■ **Article**:
(begin)

Thornton’s (1995) work perhaps provides at first glance the most effective subcultural model to use when discussing the London clubbers. She describes a subculture as a group that is based on shared interests or tastes, most commonly in clothes or music. She claims that there is a slim difference between subcultural groups and artistic or pop groups, but that the main problem with current subcultures like clubbing was not that they were resistant to the mainstream, but that they wanted to remain distinctly different in an environment where individuality was accepted. She claims that the one thing a subculture had to avoid was to work in conjunction with the media, but if this relationship was established the subculture ceased to exist.
Her later discussion noted about clubbers in particular that “…[they] are fundamentally about fantasy, where play and work do not intersect…” and went on to say “It is rude to puncture the bubble of an institution where fantasies of identity are a key pleasure” (Thornton, 1995, 91).
Thornton (1995) outlined three main classifications that are traditionally used to consider mainstream versus alternative groups in traditional subculture theory:
- Dominant culture, bourgeois ideology vs. subculture, deviant guard
- Mass culture and commercial ideology vs. student culture, educated vanguard, and
- Dominant culture, bourgeois ideology vs. student culture, educated vanguard.
While these classifications seem self evident Thornton (1995) disputes their effectiveness when considering a group like the London clubbers. She believes that clubbers are more of a mainstream group that have been nurtured by the media into a ‘quasi subculture” that is typified more by the drugs the youths use and the venues they use rather than any philosophy of resistance or rebelling against the norm. Thornton (1995) believes that youth subcultures do not become a subculture until the media portrays them as such, and that this generally only happens when one aspect of the youth behaviour appears against the mainstream. She cites drug usage as the most popular media tool that is used to identify subcultures that before this particular recognition did not exist with any political sense. She wrote,
“While subcultural studies have tended to argue that youth subcultures are subversive until the very moment they are represented by the mass media…it is argued that these kinds of taste cultures (not to be confused with activist organizations) become politically relevant only when they are framed as such. In other words, derogatory media coverage is not the verdict but the essence of their resistance” (Thornton, 1995, 137).

(end)

■ **Dataset content**:

(begin)

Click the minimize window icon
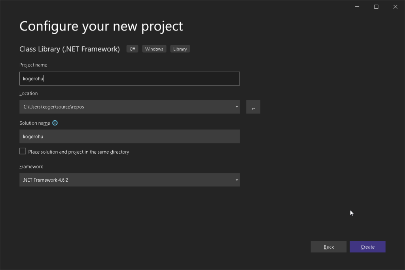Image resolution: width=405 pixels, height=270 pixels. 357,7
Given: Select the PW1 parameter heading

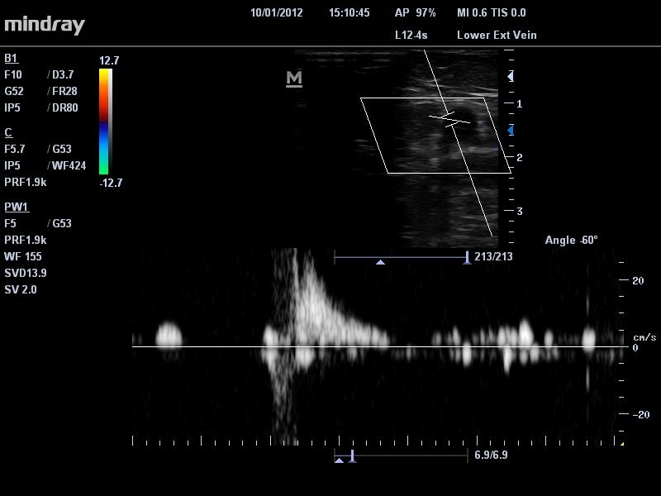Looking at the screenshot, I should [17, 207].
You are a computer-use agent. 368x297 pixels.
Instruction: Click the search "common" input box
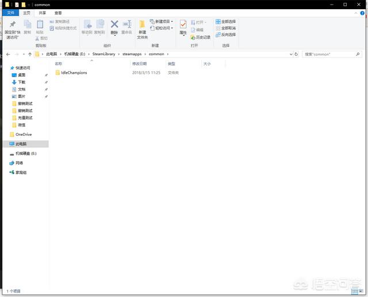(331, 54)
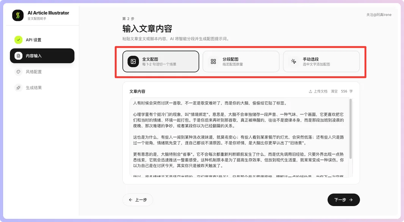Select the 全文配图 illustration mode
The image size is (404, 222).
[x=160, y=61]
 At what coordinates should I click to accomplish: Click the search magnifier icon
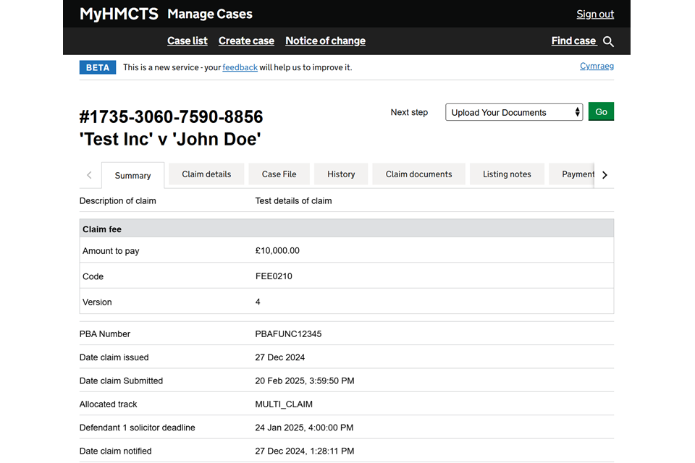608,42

(end)
(begin)

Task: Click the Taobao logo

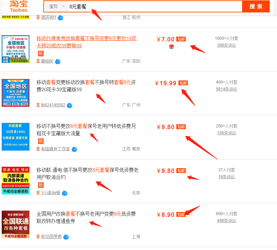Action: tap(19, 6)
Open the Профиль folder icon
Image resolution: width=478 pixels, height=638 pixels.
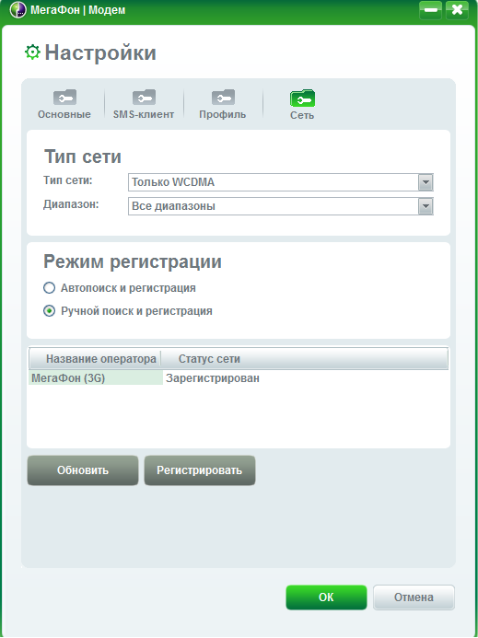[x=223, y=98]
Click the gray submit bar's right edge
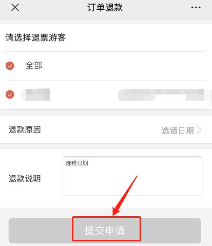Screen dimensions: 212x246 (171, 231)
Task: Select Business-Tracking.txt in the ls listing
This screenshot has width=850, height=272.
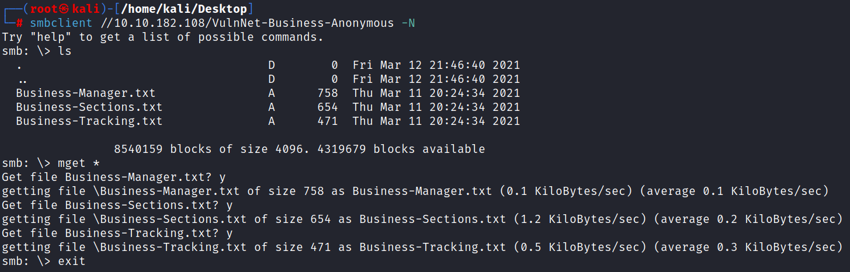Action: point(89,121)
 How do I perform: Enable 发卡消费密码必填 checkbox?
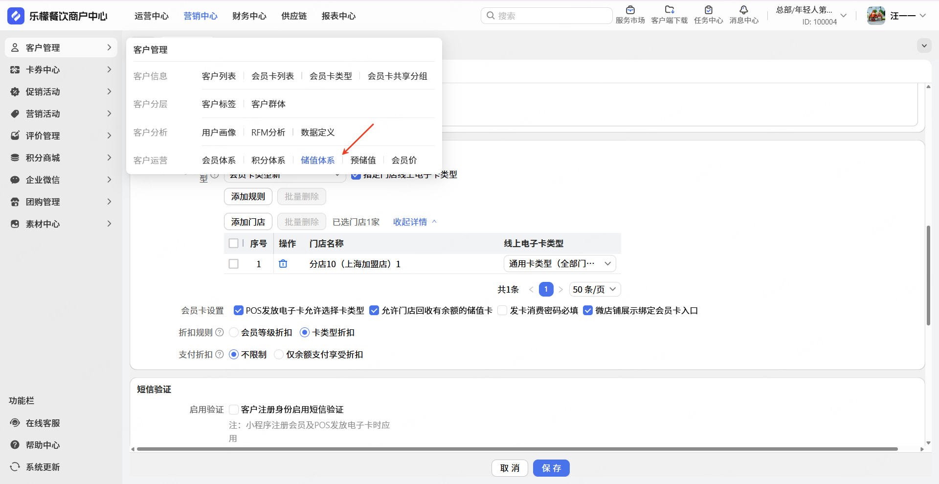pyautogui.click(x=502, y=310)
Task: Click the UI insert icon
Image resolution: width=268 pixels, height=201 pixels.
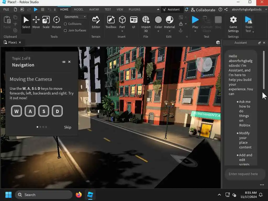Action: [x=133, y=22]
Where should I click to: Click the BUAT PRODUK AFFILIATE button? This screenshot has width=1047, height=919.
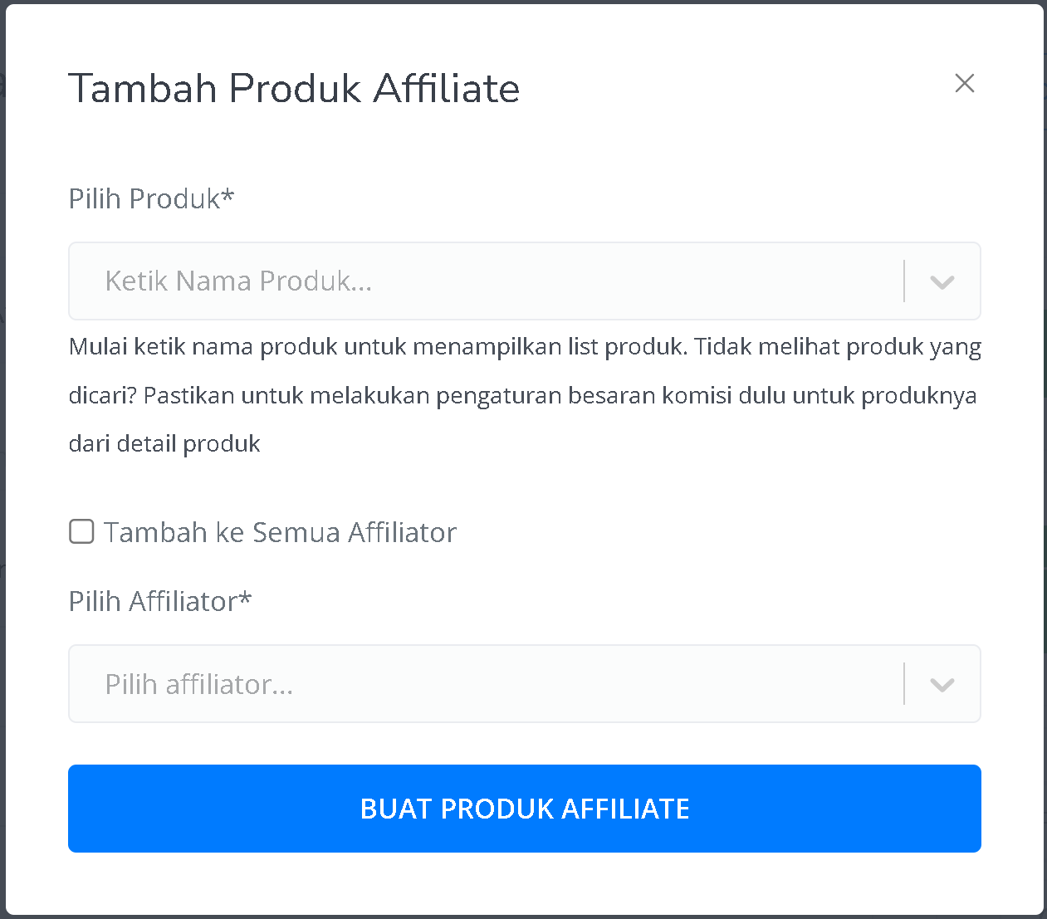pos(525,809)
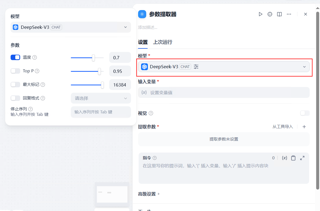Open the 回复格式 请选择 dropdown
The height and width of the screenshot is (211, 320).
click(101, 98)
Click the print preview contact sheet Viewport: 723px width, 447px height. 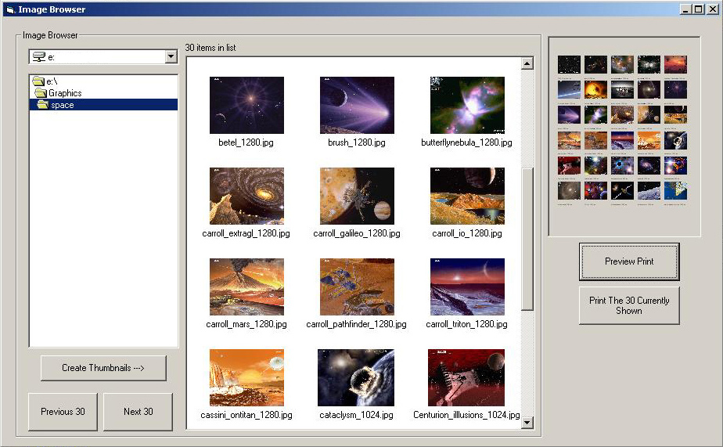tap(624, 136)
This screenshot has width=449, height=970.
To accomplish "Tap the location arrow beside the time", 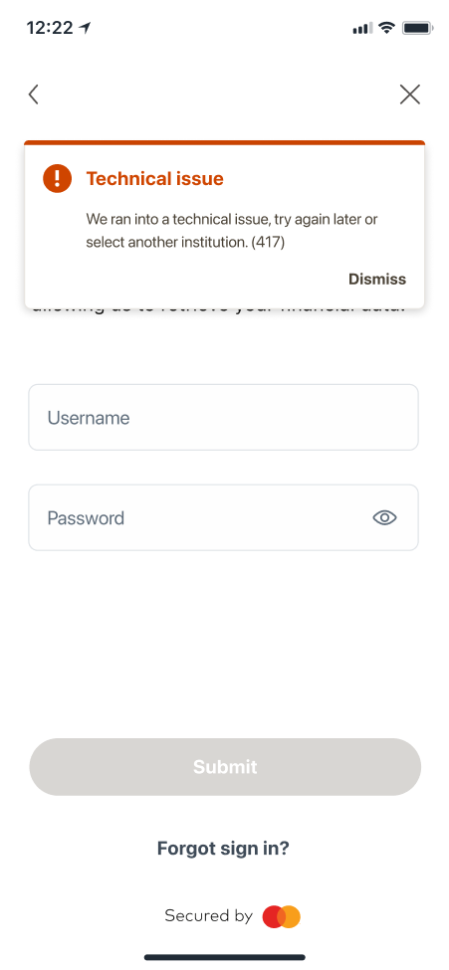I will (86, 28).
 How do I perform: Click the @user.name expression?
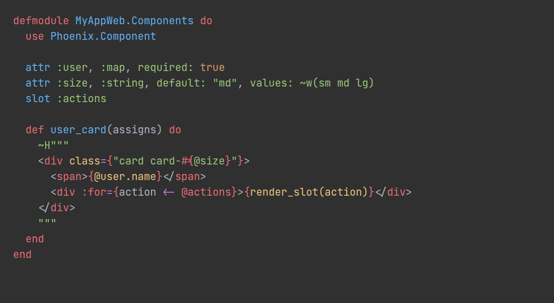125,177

(end)
(begin)

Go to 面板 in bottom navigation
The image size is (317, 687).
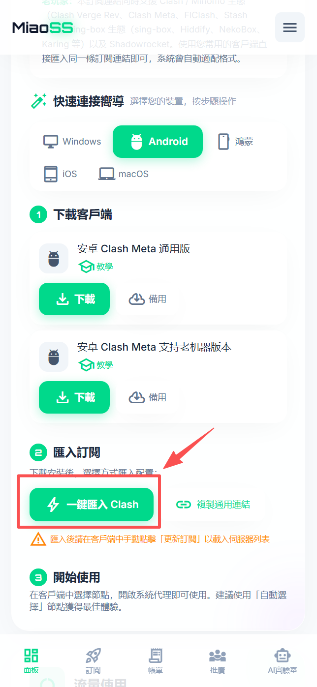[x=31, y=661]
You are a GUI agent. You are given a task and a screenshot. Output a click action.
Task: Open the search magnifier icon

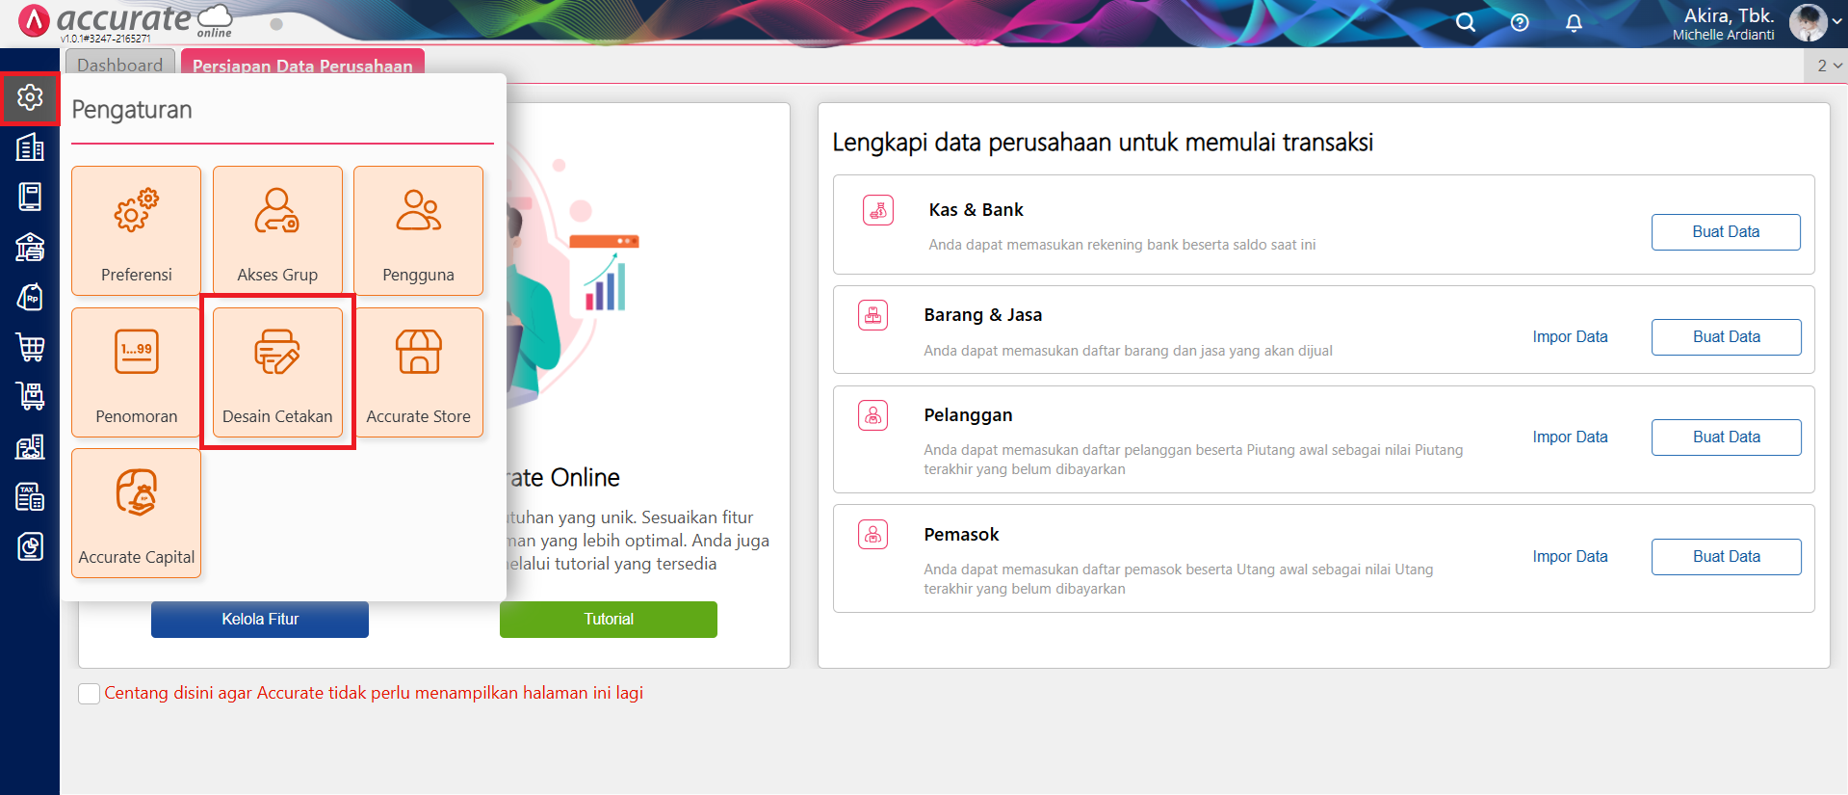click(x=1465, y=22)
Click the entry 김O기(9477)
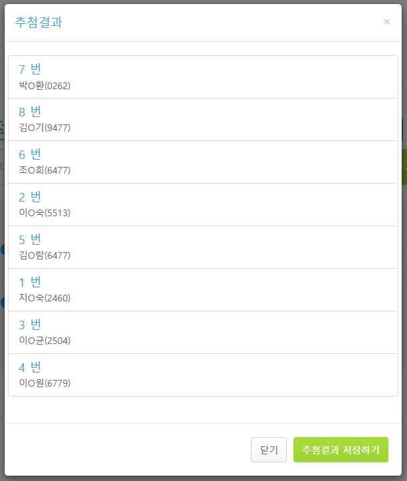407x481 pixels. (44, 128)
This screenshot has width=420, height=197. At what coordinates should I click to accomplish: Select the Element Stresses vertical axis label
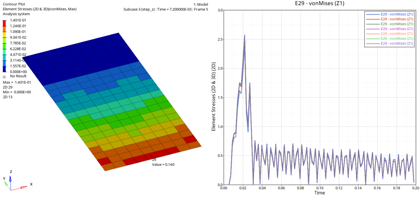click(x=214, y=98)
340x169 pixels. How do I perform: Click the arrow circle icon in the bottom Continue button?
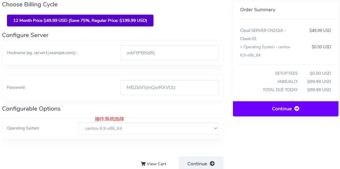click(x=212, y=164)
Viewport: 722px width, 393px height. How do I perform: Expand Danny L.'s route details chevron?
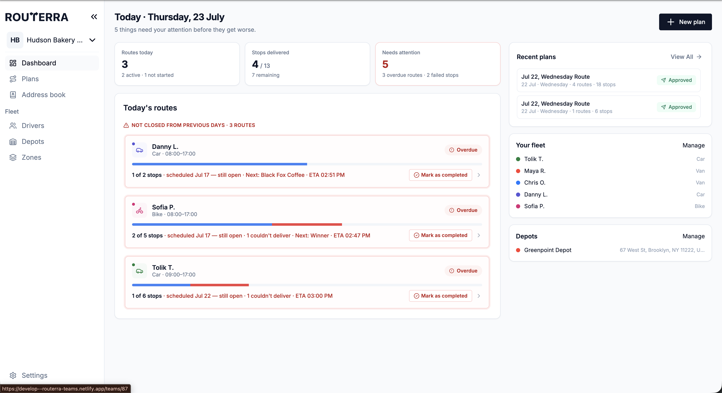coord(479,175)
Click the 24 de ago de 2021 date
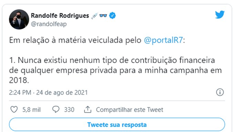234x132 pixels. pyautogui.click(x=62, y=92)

(end)

■ **What you will do**:
1 > Please output everything in the passage on Thornton's subculture theory from "Her later discussion" down to "(Thornton, 1995, 91).".
2 > Pick up the passage on Thornton's subculture theory from where it stops and carry it on.
You won't need the material for anything here.

■ **Final answers**:
1 >
Her later discussion noted about clubbers in particular that “…[they] are fundamentally about fantasy, where play and work do not intersect…” and went on to say “It is rude to puncture the bubble of an institution where fantasies of identity are a key pleasure” (Thornton, 1995, 91).

2 >
It would be very hard to distance media commentary with subcultural definition as most aspects of our lives, mainstream or alternative, are influenced by various forms of media. This would lead the researcher to suggest that any form of subculture, particularly among adolescents, could only be identified and defined by the media exposure they garner as they interact with mainstream society. Club culture is inexplicably linked with a drug culture, and particular tastes in music which would tend to support Thornton’s (1995) ideas that clubbers are more a “taste culture” than a subculture.
Thinking back to my interview with Charlie this researcher did wonder whether Thornton was strictly accurate. Thornton’s (1995) ideas about club culture operating as a buffer against getting old, not in a chronological sense, but in a staid and socially acceptable sense, does make sense. Charlie’s comments about the sheer escapism of a night in a club would suggest that these people are not thinking, as they take their drugs and blow out their ears with loud music, of their jobs, or their need to conform to a socially acceptable model of existence.
But Thornton’s ideas about mainstream society, totally relevant in the mid 1990s, may not have the same impact on our mainstream society today. As a society we are much more open to new ideas, non-conformity, alternative lifestyles. Our family units have changed in that the two adults and two point five children are no longer the norm – a mainstream family is just as likely to consist of a single parent with any number of children, two same sex parents with children, and even extended and blended family units. The business environment has changed and now many young graduates are changing jobs every couple of years so as to move faster up the managerial chain. There is an emphasis on fast lives; attainment of financial security, and seeing young people playing as hard as they work is not an unusual sight.
But do these changes in the mainstream have any bearing on the concept of resistance against the norm? A subculture needs its own identity, but is that identity, as suggested by Thornton, devalued if it is framed in part by media interpretation of the groups’ activities. Can we as theorists totally discount the influence of the subcultural group on its members simply because they feature in the media, either positively or negatively, on a regular basis? This researchers’ discussion with Charlie suggested that there is a number of different individual factors that make up the clubber identity. Not only do these people like to visit the same places, dress in a similar fashion, enjoy the same loud music and take the same drugs, they have chosen this “club” for the want of a better word, because in a political or social sense it is a reflection of the needs of the individual. These needs are based on part on escapism, but there is also a sense of belonging that pervades the clubbers this researcher observed.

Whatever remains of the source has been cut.